The National Education Association launched Read Across America on Monday, and the “Read-In” began in Atlanta. I took part in it on Tuesday at West Junior High School in Columbia, MO, and I can tell you, the power of reading to teenagers is underrated.
Over 100 teenagers sat rapt while I read a story about kids like them… I shared an excerpt of my young adult novel Dregs, a chapter leading up to a jock on the verge of a meltdown. The most powerful image, for me, was of a girl who nodded her head while I was reading a scene of a freshman picking on a 7th grader. That said enough to me: she’d seen it with her own eyes. It validated what I’d written and why I write. For every author in America, validation from readers, especially young readers, measures higher than sales, recognition, even awards.

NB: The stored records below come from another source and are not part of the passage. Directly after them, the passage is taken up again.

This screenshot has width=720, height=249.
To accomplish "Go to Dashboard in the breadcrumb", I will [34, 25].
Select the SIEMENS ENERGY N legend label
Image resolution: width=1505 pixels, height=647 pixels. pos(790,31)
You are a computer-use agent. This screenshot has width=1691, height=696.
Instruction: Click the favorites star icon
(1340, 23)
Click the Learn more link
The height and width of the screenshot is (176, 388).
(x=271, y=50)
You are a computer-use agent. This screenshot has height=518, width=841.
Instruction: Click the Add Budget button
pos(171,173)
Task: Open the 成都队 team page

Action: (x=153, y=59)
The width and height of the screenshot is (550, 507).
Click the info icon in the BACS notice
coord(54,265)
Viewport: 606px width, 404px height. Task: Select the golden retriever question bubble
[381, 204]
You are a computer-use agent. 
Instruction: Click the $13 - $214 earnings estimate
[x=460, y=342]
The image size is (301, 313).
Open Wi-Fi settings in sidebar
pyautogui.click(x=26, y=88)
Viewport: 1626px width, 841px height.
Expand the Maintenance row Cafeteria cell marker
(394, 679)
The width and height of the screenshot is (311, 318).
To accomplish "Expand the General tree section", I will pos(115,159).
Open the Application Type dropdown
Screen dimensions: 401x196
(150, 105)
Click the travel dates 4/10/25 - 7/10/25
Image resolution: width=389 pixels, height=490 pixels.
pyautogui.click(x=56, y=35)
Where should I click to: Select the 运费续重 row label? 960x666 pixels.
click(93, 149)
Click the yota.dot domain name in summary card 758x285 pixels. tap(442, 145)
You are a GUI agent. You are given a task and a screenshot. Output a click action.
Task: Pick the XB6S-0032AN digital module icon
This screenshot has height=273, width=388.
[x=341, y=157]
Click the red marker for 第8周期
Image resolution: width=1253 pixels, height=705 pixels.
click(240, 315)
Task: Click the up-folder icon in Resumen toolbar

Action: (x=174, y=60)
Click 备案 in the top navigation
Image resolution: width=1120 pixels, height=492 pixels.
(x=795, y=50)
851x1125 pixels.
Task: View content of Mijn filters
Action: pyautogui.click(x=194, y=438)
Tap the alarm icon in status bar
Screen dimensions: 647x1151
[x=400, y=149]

Reaching people…that’s what teachers strive to do. As an author, achieving that is on a different level. We get feedback, hear from readers what they liked and even didn’t. As a teacher, we seldom know our impact until years later. I have some students who stay in touch with me, and because they tell me what an inspiration I was, I know how I touched them. But so often, I’ll hear that a former student of mine has gone into education to be an English teacher or has gone into Journalism or has published something. A little smile creeps across my face, because I’d like to think it had just a little to do with me and my class. I might be wrong, but there’s nothing mistaken about a listener nodding her head like she knows exactly what I’m talking about. That’s direct and immediate feedback, and for many of us, it’s what motivates us to keep writing! I think I’ll start a new YA novel right now.